I think it's very ingenious and innovative. Sounds pretty 'safe' to me and your trial run shows you're thinking this all out.

Good luck.
 
I am thinking I am going to wait til late this evening or even tomorrow. hoping to allow for some shrinkage, so I can hopefully remove it without damaging the brittle material. if no easy removal than I may heat up the chamber with a torch.
 
well.....I am pretty disappointed in myself. did my chamber cast work out? NO!!! is dental stone a viable alternative to cerrosafe? absolutely!!

i'll explain the process and how it went tits up

let it sit about 24 hours to allow for shrinkage, although that didn't seem to happen, ws hoping it would shrink just slightly enough to allow for easier removal. found a 1/8 punch with the punch end fitting perfectly into the threaded end of a cleaning rod. wrapped one layer of duct tape around punch to get the size to .310 at it's largest spot. this to avoid any damage to bore.

insert the punch, then used a rubber screw bit holder as a guide for the rod, and screwed a nut to top of cleaning rod for a flat surface to pound in with hammer.

after a couple stern whacks with no movement, and wanting to be gentle enough not to break the cast, I decided to clean out the chamber where some had over flowed just by scraping and heated chamber with a torch(hopong to slightly expand metal and maybe draw oil and moisture to surface of stone cast). then some gentle 10-15 pound strikes were getting significant movement, turned out to be way easier than I though it would be. the receiver of the mosin has a smoothed, rounded surface for the bolt to ride that has a lip that protrudes to be slightly smaller than the chamber on one side, so I knew that piece would have to break off, no biggie, could still get what I wanted. attempted to get a pic of what I am talking about, but hard to understand.

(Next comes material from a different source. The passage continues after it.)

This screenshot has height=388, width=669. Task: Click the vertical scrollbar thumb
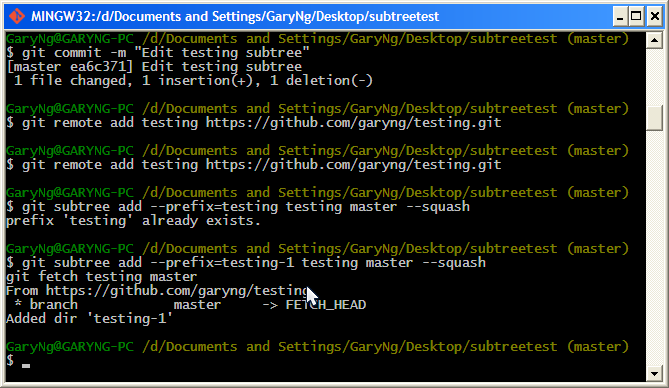[x=654, y=118]
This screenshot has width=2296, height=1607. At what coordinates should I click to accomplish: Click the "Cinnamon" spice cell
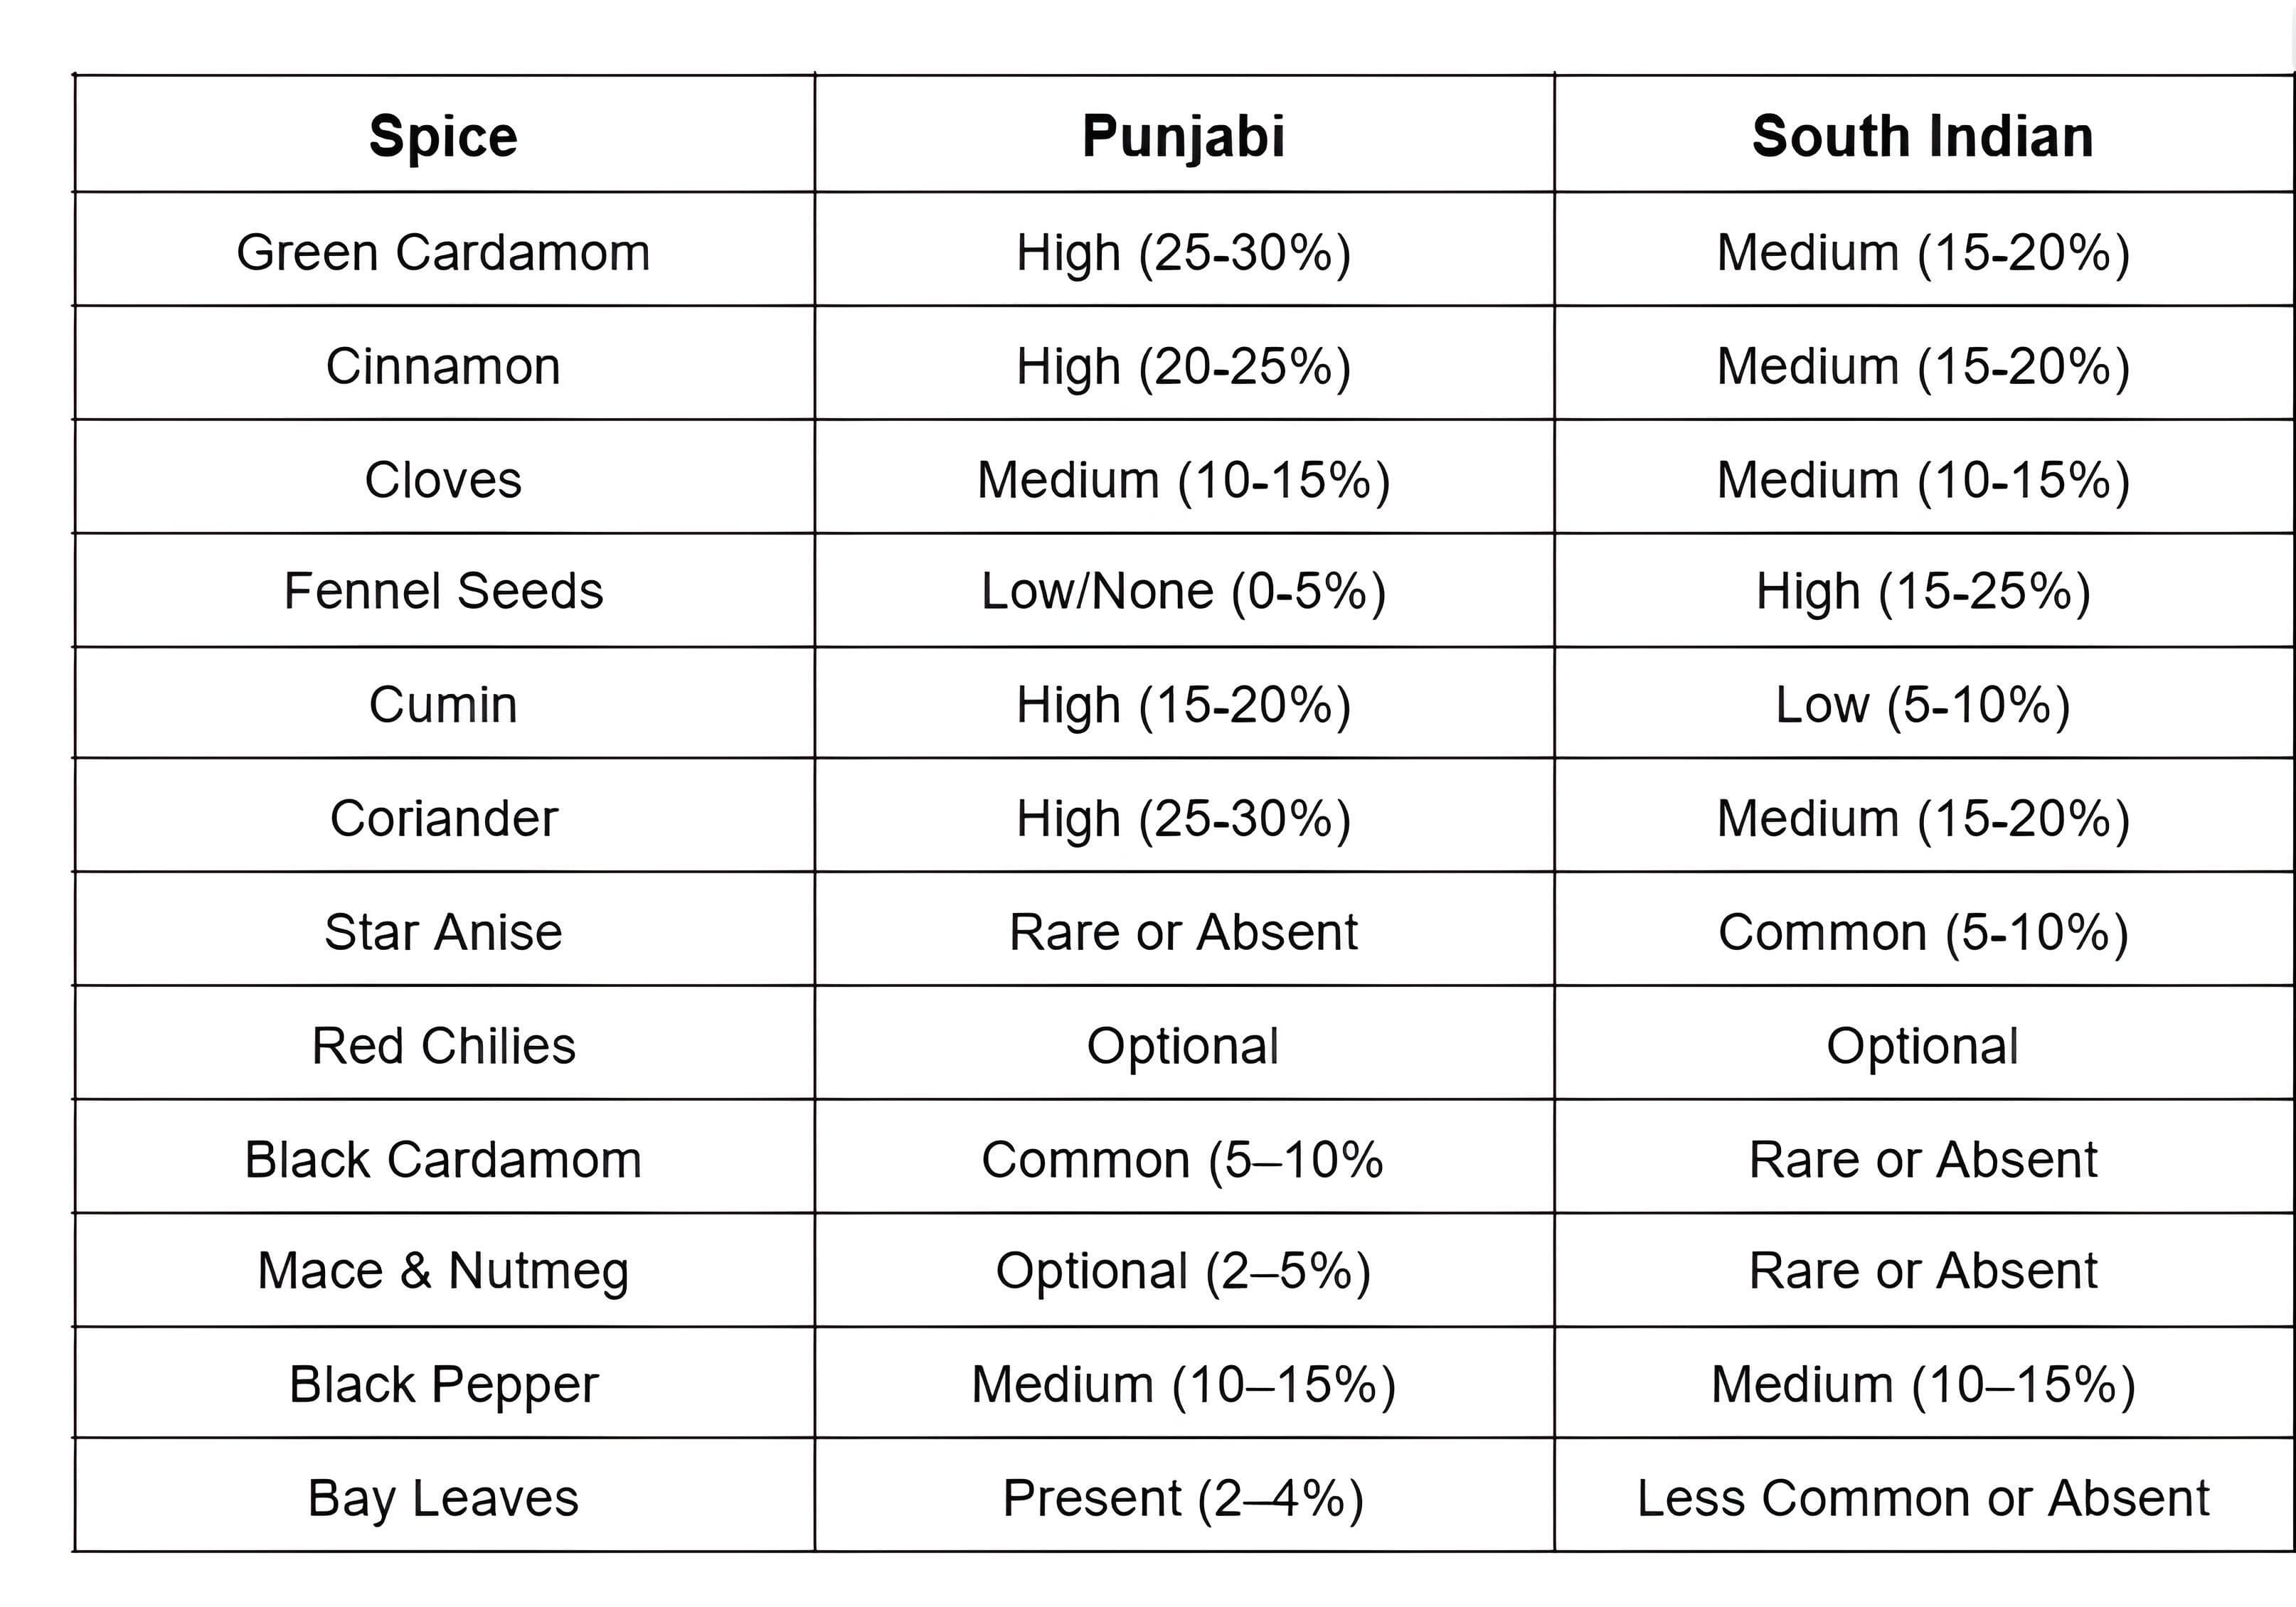pos(443,366)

anyways, about 10-15 soft taps and my cast was free, it did get a crack in the middle, but a clean crack that didn't affect the dimensions.


so....what went wrong?? well I was so concerned about going too deep into the rifling and getting stuck, so I kept going deeper with the plug until I assumed I was just at the very beginning of the lands. not so much. the plug came out right on top of the chamber cast, and I didn't come close to deep enough. gosh darn bleepity bleep......oh well, I have a week before new bullets arrive, I have time to do it again. sure don't feel like it, but I have the time, so no excuses.


so there you go, a nice smooth cast of the chamber right up to where the shoulder begins. let me say this, this stuff is a little difficult for an intricate receiver and chamber like this, but do-able, but I believe it is perfect for a removed barrel and maybe even ideal for those wanting to cast pistol chambers(removable barrel of course).

lets talk about us guys favorite things, this does not apply WendyJ if you are reading, "shrinkage". okay, so this material sat for around 30 hours. I have 100 fire-formed unsized 54r's that were just shot from this rile last weekend. I measured 5 different headstamps, 3 were .462 and 2 were .463 at below the shoulders. win, pmc, ppu, nyy and another surp. chamber cast is .463 down more on the body and .462 up below shoulders like others were measured. I honestly think it's perfect stuff, albeit a bit more fragile than desired, but shows little to none "shrinkage" and costs about nothing

so I have the pleasure of doing this again tomorrow, but I am also going to do a couple pistol barrels just to see how it goes.

doesn't seem like anyone was on the edge f their seat over this experiment, well except for me, but I will update again on sunday, the process should go a bit smoother this time anyways.

if anyone has any tips to add, I am all ears. if you see something that would improve my process, don't be shy
 
if anyone has any tips to add, I am all ears. if you see something that would improve my process, don't be shy

I was doing chamber case before I got onto the Internet, that is when I realized no one knew how ( to case a chamber). The question came up on another reloading forum, it would appear members did not know how and did not want anyone else to know. Any how, I did not make any friends, I did contact the shooter/reloader through regular email and then by phone. He is well now on his way with a whole new appreciation for methods and techniques.